→ **Exercise requirements**
A – According to the trial abstract, why was the study stopped early?
B – Quote the passage of the trial abstract between "Conclusion: Based on" and "chance of success.", inclusive.

→ **Page extract**
[Start of section]

Background: Studies have suggested the reduced effectiveness of vancomycin against methicillin-resistant Staphylococcus aureus (MRSA) bloodstream infections with high vancomycin minimum inhibitory concentrations. Alternative agents such as daptomycin may be considered. We conducted a randomized controlled study comparing daptomycin against vancomycin in the treatment of MRSA bloodstream infections with high vancomycin minimum inhibitory concentrations.
Methods: Patients were randomized to receive vancomycin or daptomycin for a minimum of 14 days. The primary end point was the rate of all-cause mortality at day 60.
Results: A total of 14 patients were randomized in this study, with 7 patients in each treatment arm. The study was terminated early due to slow patient accrual. At day 60, there was one death in the vancomycin arm and none in the daptomycin arm. The median time to microbiological clearance was 4 days in both arms (IQR 3-5 days in the vancomycin arm and 3-7 days in daptomycin arm). Only one patient in the vancomycin arm had recurrence of bacteremia. Rates of adverse events were similar in both arms. There was one case of musculoskeletal toxicity and one case of drug-related nephrotoxicity - both events occurred in the daptomycin arm. None of the patients in either treatment arm required cessation of study treatment or addition of a second anti-MRSA agent because of worsening infection.
Conclusion: Based on the limited number of patients evaluated in this study, it remains unclear if alternative, more expensive agents such as daptomycin are superior to vancomycin in the treatment of high vancomycin minimum inhibitory concentration MRSA bloodstream infections. More studies are urgently needed but investigators may wish to consider employing novel, alternative trial methodologies to ensure a greater chance of success.
Trial registration: ClinicalTrials.gov, NCT01975662 . Registered on 5 November 2013.
Keywords: Bacteremia; Daptomycin; Methicillin-resistant Staphylococcus aureus; Minimum inhibitory concentration; Vancomycin.

[End of section]

→ **Stored data entries**
[Start of section]

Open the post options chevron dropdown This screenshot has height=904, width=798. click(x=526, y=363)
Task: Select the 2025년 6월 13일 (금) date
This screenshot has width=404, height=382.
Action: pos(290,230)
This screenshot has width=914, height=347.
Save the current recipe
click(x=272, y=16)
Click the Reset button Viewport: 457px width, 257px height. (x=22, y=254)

[End of section]
[Start of section]

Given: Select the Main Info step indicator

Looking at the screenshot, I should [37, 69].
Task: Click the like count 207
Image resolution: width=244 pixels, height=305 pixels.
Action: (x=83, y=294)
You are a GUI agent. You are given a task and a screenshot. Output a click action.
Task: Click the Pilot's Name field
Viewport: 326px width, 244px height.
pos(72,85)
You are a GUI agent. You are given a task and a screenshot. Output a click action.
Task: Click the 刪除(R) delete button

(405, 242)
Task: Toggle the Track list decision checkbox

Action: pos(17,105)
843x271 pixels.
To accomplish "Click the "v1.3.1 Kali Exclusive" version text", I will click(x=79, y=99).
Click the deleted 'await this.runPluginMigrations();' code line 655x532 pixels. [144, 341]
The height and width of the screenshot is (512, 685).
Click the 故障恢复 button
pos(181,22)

[End of section]
[Start of section]

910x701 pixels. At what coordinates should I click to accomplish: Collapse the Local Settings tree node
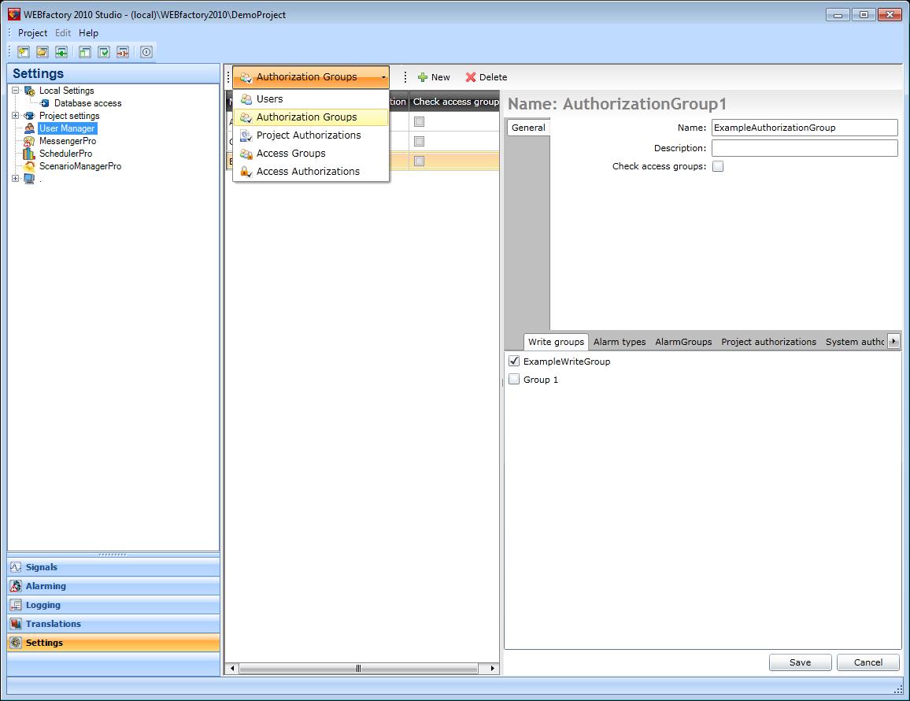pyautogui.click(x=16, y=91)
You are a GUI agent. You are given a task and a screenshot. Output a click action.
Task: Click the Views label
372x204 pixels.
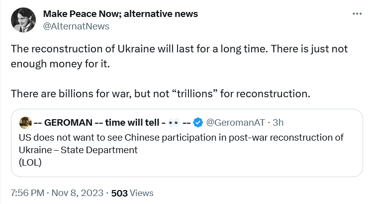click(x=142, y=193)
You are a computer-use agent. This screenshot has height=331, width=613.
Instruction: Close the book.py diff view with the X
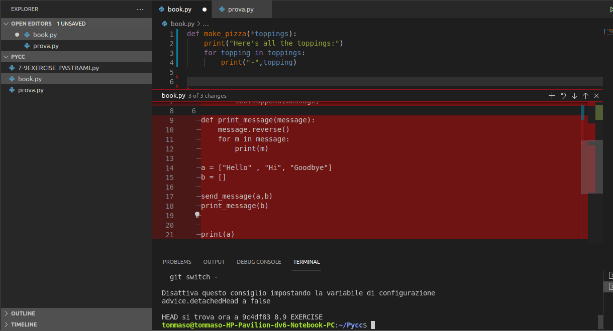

[End of section]

→ **Answers for the exercise**
A – Patient accrual was slow.

B –
Conclusion: Based on the limited number of patients evaluated in this study, it remains unclear if alternative, more expensive agents such as daptomycin are superior to vancomycin in the treatment of high vancomycin minimum inhibitory concentration MRSA bloodstream infections. More studies are urgently needed but investigators may wish to consider employing novel, alternative trial methodologies to ensure a greater chance of success.